> [Extracted data]

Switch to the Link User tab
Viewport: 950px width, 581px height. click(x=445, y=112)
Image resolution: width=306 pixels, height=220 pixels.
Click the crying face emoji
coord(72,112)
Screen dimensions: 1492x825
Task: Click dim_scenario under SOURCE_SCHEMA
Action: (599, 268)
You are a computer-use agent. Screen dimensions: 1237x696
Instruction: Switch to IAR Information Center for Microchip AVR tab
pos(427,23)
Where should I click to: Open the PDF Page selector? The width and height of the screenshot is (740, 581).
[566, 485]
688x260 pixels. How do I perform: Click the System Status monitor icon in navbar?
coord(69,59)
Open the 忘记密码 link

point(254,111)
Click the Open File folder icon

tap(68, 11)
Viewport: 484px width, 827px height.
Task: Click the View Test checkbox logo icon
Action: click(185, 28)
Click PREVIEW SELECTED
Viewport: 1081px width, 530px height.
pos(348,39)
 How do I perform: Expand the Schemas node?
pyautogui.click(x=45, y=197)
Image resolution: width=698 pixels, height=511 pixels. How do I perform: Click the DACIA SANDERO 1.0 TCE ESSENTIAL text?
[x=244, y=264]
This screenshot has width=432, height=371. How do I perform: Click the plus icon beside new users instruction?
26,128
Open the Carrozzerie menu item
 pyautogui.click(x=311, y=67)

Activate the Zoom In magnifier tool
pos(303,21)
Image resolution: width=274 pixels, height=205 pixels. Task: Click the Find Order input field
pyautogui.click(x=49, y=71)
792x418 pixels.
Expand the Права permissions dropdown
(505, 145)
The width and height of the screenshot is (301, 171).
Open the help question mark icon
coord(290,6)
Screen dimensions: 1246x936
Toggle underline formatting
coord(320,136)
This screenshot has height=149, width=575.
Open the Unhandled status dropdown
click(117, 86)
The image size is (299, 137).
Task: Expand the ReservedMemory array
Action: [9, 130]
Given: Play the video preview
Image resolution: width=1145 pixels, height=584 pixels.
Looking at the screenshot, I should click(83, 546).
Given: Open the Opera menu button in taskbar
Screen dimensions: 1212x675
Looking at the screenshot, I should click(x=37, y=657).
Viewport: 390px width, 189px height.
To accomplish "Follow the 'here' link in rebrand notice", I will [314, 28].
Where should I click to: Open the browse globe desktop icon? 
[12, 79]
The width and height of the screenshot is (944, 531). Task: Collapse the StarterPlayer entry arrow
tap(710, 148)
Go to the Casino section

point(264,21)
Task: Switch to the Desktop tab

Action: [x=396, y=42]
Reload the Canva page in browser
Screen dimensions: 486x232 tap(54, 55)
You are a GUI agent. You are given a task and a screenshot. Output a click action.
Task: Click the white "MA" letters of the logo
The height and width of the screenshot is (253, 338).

> [Instructions for the task] Set down the data once more, exactly as shown above.

> [Exercise response]
Switch to the Link User tab
Viewport: 950px width, 581px height. click(x=445, y=112)
Image resolution: width=306 pixels, height=220 pixels.
Click the crying face emoji
coord(72,112)
Screen dimensions: 1492x825
Task: Click dim_scenario under SOURCE_SCHEMA
Action: (599, 268)
You are a computer-use agent. Screen dimensions: 1237x696
Instruction: Switch to IAR Information Center for Microchip AVR tab
pos(427,23)
Where should I click to: Open the PDF Page selector? The width and height of the screenshot is (740, 581).
[566, 485]
688x260 pixels. How do I perform: Click the System Status monitor icon in navbar?
coord(69,59)
Open the 忘记密码 link

point(254,111)
Click the Open File folder icon

tap(68, 11)
Viewport: 484px width, 827px height.
Task: Click the View Test checkbox logo icon
Action: click(185, 28)
Click PREVIEW SELECTED
Viewport: 1081px width, 530px height.
pos(348,39)
 How do I perform: Expand the Schemas node?
pyautogui.click(x=45, y=197)
Image resolution: width=698 pixels, height=511 pixels. How do I perform: Click the DACIA SANDERO 1.0 TCE ESSENTIAL text?
[x=244, y=264]
This screenshot has width=432, height=371. How do I perform: Click the plus icon beside new users instruction?
26,128
Open the Carrozzerie menu item
 pyautogui.click(x=311, y=67)

Activate the Zoom In magnifier tool
pos(303,21)
Image resolution: width=274 pixels, height=205 pixels. Task: Click the Find Order input field
pyautogui.click(x=49, y=71)
792x418 pixels.
Expand the Права permissions dropdown
(505, 145)
The width and height of the screenshot is (301, 171).
Open the help question mark icon
coord(290,6)
Screen dimensions: 1246x936
Toggle underline formatting
coord(320,136)
This screenshot has height=149, width=575.
Open the Unhandled status dropdown
click(117, 86)
The image size is (299, 137).
Task: Expand the ReservedMemory array
Action: [9, 130]
Given: Play the video preview
Image resolution: width=1145 pixels, height=584 pixels.
Looking at the screenshot, I should click(83, 546).
Given: Open the Opera menu button in taskbar
Screen dimensions: 1212x675
Looking at the screenshot, I should click(x=37, y=657).
Viewport: 390px width, 189px height.
To accomplish "Follow the 'here' link in rebrand notice", I will [314, 28].
Where should I click to: Open the browse globe desktop icon? 
[12, 79]
The width and height of the screenshot is (944, 531). Task: Collapse the StarterPlayer entry arrow
tap(710, 148)
Go to the Casino section

point(264,21)
Task: Switch to the Desktop tab

Action: [x=396, y=42]
Reload the Canva page in browser
Screen dimensions: 486x232 tap(54, 55)
You are a GUI agent. You are given a task and a screenshot. Output a click action.
Task: Click the white "MA" letters of the logo
The height and width of the screenshot is (253, 338).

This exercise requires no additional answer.